» **WORK TO COMPLETE**
From the data below, give the number of lines holding the word "column", with nothing else added.

» **SOURCE MATERIAL**
+++
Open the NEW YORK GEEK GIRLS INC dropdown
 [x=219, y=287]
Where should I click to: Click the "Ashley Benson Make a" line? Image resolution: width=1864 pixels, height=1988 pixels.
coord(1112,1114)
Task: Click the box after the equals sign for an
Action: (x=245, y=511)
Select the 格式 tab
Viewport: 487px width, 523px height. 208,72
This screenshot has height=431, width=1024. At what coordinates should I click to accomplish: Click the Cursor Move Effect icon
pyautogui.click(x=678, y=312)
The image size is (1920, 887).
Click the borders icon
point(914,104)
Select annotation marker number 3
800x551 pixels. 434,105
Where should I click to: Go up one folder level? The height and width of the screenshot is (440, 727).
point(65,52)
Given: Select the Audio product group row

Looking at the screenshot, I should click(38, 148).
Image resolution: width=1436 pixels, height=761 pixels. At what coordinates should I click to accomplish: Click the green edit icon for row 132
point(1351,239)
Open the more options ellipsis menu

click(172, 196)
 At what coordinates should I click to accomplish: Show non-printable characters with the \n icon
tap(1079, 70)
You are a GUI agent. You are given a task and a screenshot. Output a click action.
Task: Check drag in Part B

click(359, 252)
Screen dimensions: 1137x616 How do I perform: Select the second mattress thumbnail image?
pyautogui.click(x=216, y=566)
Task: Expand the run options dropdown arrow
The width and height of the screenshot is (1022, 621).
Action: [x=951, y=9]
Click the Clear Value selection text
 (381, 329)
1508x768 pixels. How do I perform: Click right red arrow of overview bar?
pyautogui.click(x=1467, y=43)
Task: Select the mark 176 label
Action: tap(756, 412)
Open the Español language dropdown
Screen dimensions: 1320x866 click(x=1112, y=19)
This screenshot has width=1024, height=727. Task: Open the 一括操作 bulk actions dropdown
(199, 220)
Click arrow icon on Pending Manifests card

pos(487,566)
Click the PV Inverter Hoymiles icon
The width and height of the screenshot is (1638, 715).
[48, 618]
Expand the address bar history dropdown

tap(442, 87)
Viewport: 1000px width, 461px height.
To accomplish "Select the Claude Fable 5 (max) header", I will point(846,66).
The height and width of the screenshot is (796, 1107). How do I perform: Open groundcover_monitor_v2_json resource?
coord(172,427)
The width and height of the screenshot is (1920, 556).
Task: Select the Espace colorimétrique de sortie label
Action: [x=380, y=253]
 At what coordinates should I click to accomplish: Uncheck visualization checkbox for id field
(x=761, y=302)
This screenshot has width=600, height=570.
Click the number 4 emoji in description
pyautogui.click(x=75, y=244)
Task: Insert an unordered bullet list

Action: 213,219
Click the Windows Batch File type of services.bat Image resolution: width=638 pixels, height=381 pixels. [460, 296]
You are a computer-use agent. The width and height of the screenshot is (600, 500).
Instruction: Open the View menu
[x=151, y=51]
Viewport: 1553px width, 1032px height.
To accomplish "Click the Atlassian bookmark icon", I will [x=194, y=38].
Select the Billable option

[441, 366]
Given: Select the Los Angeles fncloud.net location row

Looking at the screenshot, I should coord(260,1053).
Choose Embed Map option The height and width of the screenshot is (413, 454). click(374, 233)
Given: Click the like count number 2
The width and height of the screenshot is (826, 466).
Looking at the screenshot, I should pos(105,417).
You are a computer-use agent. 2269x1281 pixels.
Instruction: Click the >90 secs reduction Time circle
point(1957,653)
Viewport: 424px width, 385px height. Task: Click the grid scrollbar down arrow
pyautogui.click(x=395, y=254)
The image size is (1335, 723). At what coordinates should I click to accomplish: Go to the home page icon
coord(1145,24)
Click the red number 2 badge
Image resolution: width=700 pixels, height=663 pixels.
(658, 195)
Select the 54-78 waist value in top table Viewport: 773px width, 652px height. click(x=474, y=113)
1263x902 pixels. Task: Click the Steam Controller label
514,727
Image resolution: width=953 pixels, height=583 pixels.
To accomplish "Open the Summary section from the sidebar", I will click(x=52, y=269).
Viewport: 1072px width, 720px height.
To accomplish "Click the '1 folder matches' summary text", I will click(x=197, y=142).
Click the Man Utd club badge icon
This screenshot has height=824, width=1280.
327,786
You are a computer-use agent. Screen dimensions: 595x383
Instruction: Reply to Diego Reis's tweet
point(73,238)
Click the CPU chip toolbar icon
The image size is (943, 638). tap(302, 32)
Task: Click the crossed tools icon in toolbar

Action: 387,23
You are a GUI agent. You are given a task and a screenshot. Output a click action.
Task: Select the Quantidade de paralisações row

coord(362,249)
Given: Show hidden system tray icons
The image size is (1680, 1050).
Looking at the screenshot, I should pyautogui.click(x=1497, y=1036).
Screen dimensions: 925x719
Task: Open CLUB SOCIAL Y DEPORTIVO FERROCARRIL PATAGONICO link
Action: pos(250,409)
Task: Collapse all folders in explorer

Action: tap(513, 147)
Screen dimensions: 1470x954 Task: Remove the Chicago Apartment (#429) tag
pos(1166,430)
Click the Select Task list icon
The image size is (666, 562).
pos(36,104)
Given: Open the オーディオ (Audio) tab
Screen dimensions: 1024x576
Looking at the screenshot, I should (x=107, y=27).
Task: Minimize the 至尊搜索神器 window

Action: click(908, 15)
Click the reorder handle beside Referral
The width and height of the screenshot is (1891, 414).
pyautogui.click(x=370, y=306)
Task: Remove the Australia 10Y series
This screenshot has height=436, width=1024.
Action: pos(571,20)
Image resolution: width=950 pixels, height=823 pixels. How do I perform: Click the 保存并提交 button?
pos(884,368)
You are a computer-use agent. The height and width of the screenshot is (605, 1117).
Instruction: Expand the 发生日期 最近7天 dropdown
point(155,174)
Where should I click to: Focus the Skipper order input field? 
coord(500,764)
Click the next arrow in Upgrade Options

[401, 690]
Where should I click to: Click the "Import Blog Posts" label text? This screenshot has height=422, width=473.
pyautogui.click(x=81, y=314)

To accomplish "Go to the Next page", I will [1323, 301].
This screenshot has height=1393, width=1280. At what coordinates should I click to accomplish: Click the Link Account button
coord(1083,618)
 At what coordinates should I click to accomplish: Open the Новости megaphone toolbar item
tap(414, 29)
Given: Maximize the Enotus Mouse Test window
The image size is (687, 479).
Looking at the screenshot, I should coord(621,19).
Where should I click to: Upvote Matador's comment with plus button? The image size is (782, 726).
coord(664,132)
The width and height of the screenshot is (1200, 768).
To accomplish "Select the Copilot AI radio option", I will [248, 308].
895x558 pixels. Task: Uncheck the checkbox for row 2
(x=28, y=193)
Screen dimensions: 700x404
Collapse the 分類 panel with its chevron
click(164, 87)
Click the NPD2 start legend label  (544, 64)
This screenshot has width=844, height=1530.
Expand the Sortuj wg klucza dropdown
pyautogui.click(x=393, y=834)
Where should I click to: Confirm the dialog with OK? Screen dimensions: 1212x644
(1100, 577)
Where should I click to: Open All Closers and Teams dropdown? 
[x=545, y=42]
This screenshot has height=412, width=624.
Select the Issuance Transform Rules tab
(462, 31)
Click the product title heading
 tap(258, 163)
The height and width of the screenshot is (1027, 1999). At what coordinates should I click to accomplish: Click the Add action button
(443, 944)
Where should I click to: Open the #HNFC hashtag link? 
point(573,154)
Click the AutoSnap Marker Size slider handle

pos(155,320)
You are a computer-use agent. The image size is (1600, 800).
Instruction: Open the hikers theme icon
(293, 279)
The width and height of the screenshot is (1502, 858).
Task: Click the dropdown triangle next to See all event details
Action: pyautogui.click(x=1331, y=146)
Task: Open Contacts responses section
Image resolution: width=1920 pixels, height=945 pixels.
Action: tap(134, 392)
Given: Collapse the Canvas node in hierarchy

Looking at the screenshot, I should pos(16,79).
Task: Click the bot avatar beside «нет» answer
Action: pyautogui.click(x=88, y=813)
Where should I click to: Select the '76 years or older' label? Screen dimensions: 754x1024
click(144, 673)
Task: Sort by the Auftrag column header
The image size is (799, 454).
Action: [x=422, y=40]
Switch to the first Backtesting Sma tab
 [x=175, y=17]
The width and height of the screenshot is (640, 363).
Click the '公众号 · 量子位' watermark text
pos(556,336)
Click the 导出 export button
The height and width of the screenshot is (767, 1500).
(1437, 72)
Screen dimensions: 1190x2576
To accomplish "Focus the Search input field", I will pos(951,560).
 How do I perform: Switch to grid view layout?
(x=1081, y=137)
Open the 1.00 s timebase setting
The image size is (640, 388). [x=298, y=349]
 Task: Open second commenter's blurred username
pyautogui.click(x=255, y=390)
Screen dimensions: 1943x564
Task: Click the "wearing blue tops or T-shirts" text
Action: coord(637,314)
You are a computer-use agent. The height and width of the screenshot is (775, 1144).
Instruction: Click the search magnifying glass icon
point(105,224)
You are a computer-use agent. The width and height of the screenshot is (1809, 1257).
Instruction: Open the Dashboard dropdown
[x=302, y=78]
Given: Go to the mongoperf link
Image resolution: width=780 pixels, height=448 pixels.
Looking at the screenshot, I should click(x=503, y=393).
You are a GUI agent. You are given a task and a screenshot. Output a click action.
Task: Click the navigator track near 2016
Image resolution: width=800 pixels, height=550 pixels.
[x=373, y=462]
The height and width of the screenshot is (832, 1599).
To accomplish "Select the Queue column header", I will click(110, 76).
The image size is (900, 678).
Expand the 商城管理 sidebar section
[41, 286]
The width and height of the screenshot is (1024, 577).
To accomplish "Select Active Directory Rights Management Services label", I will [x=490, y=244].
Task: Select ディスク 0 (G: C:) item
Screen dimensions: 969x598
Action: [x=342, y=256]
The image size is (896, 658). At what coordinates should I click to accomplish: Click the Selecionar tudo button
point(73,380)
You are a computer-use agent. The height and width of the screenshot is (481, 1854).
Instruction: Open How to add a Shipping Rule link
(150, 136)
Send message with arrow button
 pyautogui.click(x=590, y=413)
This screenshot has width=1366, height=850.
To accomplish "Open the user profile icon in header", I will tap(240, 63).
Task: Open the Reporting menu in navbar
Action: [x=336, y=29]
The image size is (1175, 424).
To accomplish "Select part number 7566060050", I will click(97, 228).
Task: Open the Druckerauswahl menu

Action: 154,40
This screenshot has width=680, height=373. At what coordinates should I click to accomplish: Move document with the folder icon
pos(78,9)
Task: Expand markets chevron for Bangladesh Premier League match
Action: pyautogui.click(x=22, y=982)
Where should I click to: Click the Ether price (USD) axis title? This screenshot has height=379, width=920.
+++
» **YOUR SOLUTION**
2